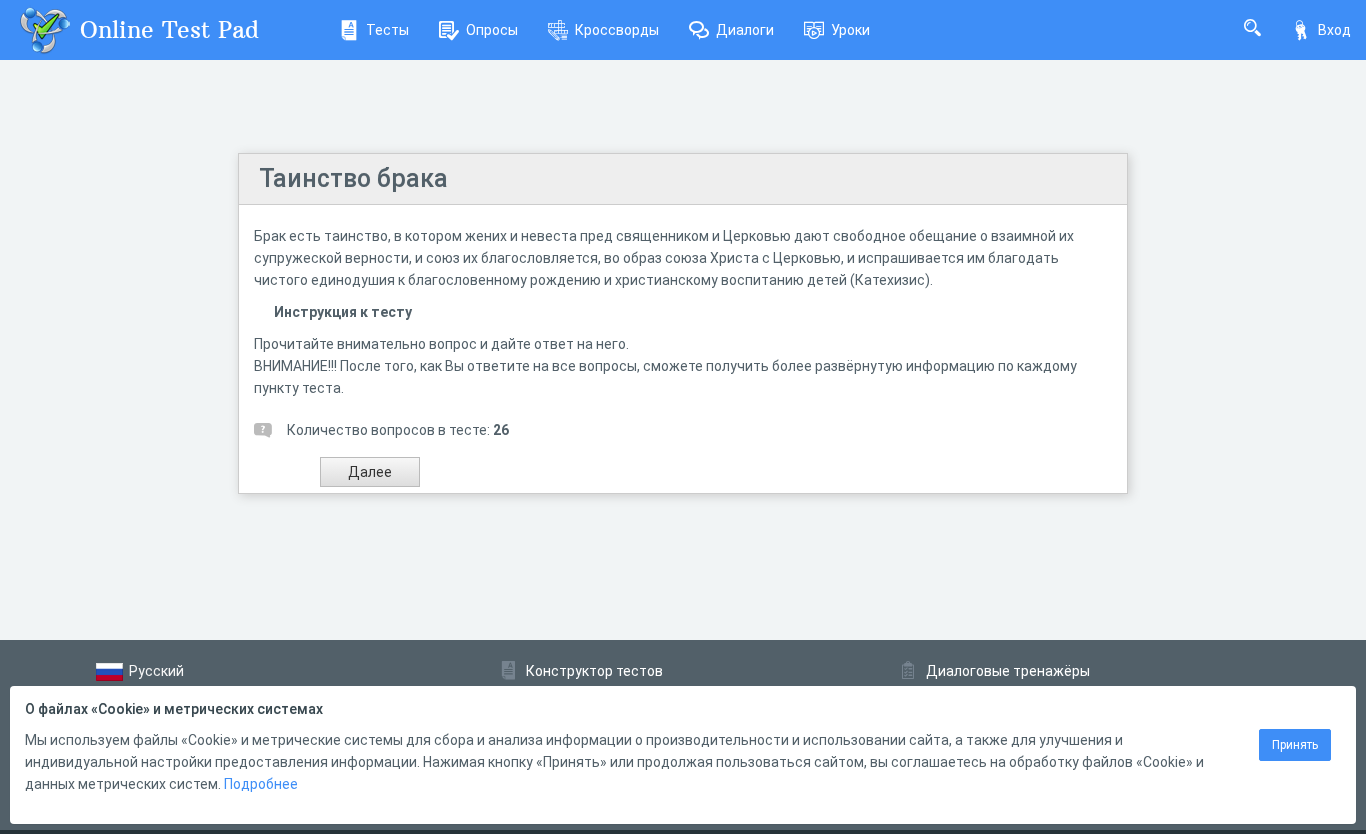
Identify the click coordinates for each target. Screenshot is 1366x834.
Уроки (850, 30)
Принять (1295, 745)
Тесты (387, 30)
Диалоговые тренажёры (1008, 671)
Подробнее (261, 784)
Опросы (492, 30)
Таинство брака (353, 178)
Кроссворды (617, 30)
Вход (1334, 30)
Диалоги (745, 30)
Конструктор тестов (594, 671)
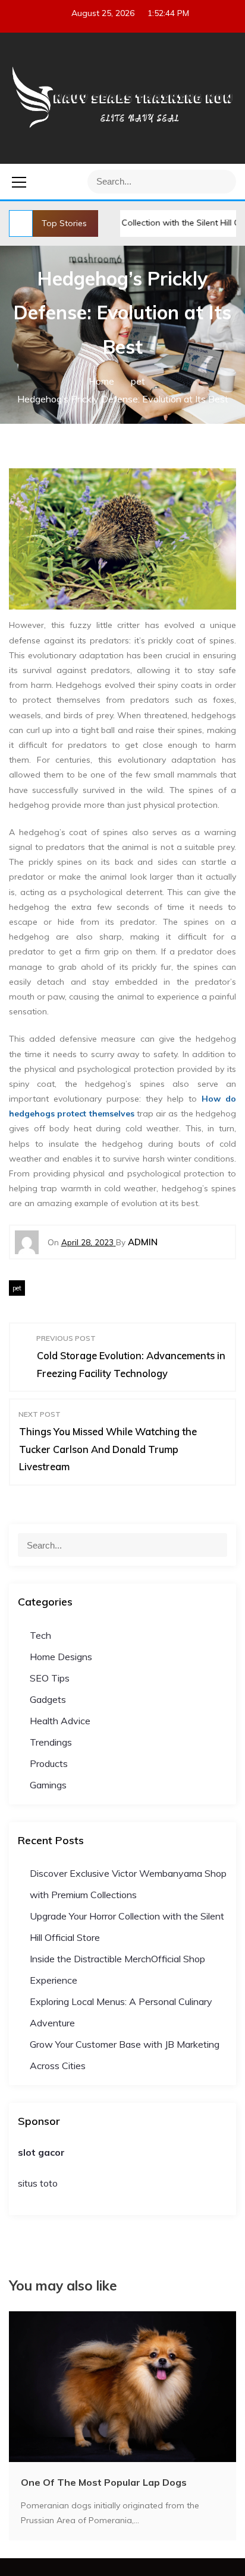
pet (16, 1288)
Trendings (51, 1742)
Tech (40, 1635)
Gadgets (48, 1699)
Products (49, 1763)
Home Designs (61, 1657)
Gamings (48, 1785)
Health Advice (60, 1721)
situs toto (38, 2183)
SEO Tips (50, 1678)
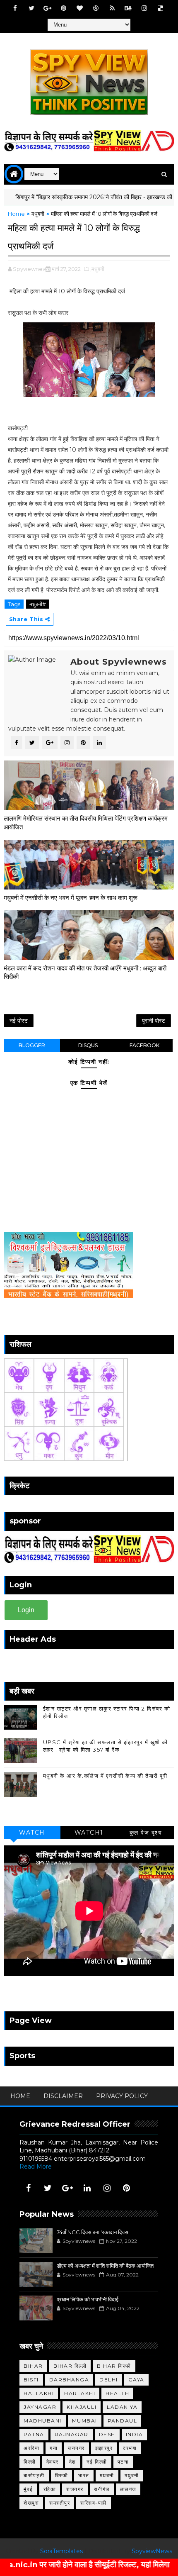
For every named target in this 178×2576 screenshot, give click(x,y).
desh (107, 2434)
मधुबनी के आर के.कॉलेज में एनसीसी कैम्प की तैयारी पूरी (105, 1775)
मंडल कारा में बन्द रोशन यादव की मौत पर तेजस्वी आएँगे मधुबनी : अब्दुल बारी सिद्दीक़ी (85, 972)
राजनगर (75, 2489)
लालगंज (128, 2489)
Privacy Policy (122, 2096)
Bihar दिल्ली (70, 2366)
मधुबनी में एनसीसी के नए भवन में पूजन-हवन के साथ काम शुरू (70, 898)
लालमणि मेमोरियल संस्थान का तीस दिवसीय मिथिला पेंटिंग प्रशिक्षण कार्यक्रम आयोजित (86, 822)
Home (16, 213)
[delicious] (160, 8)
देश (72, 2462)
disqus (88, 1045)
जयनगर (76, 2448)
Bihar (33, 2366)
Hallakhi (39, 2393)
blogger (32, 1045)
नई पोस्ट (19, 1020)
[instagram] (144, 8)
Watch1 (89, 1832)
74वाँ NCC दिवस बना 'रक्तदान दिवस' (93, 2232)
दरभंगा (130, 2448)
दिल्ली (30, 2462)
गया (54, 2448)
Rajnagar (72, 2434)
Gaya (136, 2379)
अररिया (31, 2448)
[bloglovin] (80, 8)
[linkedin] (87, 2188)
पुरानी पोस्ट (153, 1020)
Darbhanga (69, 2379)
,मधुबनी (97, 269)
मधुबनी (37, 213)
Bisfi (31, 2379)
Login (26, 1609)
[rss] (112, 8)
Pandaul (122, 2421)
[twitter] (31, 8)
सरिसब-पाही (93, 2503)
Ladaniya (122, 2407)
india (134, 2434)
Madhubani (43, 2421)
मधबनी (107, 2475)
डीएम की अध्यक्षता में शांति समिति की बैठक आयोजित (105, 2265)
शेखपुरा (31, 2503)
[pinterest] (64, 8)
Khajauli (81, 2407)
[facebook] (15, 8)
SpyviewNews (152, 2551)
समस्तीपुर (59, 2503)
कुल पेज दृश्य (146, 1832)
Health (117, 2393)
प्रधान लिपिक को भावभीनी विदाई (87, 2299)
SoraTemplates (61, 2551)
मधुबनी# (37, 604)
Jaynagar (40, 2407)
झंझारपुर (104, 2448)
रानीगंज (102, 2489)
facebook (144, 1045)
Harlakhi (79, 2393)
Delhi (108, 2379)
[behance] (128, 8)
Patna (34, 2434)
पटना (123, 2462)
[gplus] (47, 8)
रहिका (49, 2489)
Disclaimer (63, 2096)
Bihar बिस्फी (114, 2366)
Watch (32, 1832)
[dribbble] (96, 8)
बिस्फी (61, 2475)
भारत (83, 2475)
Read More (35, 2166)
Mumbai (84, 2421)
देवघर (52, 2462)
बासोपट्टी (34, 2475)
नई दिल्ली (97, 2462)
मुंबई (28, 2489)
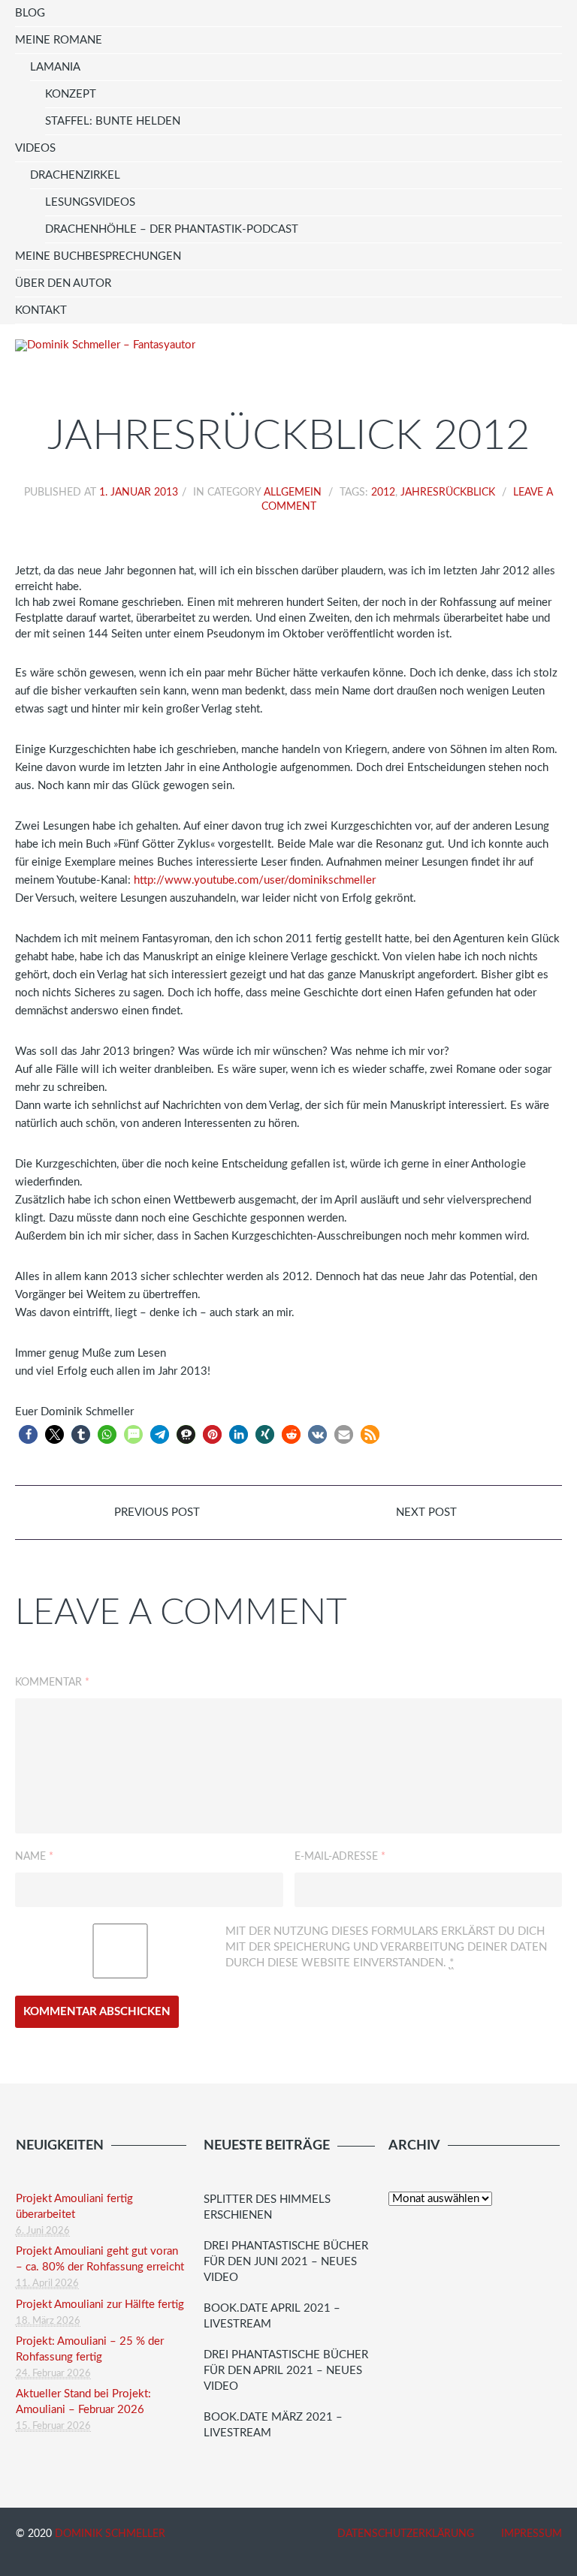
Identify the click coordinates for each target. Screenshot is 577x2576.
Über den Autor (63, 283)
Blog (30, 13)
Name (34, 1856)
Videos (35, 148)
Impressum (531, 2534)
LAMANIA (55, 67)
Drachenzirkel (75, 175)
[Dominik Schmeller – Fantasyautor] (105, 345)
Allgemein (293, 492)
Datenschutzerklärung (405, 2534)
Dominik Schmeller (110, 2534)
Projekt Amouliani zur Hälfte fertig (100, 2304)
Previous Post (155, 1512)
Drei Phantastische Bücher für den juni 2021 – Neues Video (286, 2261)
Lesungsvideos (90, 202)
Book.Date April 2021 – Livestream (272, 2316)
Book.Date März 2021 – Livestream (273, 2425)
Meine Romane (58, 40)
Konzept (70, 94)
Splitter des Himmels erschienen (267, 2207)
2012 (383, 492)
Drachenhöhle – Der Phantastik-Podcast (171, 229)
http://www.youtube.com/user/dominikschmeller (255, 880)
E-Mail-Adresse (340, 1856)
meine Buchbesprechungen (98, 256)
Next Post (428, 1512)
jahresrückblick (447, 492)
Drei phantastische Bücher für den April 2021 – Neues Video (286, 2370)
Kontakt (41, 310)
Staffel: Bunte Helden (112, 121)
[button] (28, 1434)
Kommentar (52, 1682)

------------------------------

* What to do *
Give an exact copy of the lines above from the line with "Pandaul (122, 2421)" up to and including the line with "[pinterest] (64, 8)", and leave everything else out.

* Expected output *
Pandaul (122, 2421)
[twitter] (31, 8)
सरिसब-पाही (93, 2503)
Ladaniya (122, 2407)
india (134, 2434)
Madhubani (43, 2421)
मधबनी (107, 2475)
डीएम की अध्यक्षता में शांति समिति की बैठक आयोजित (105, 2265)
शेखपुरा (31, 2503)
[pinterest] (64, 8)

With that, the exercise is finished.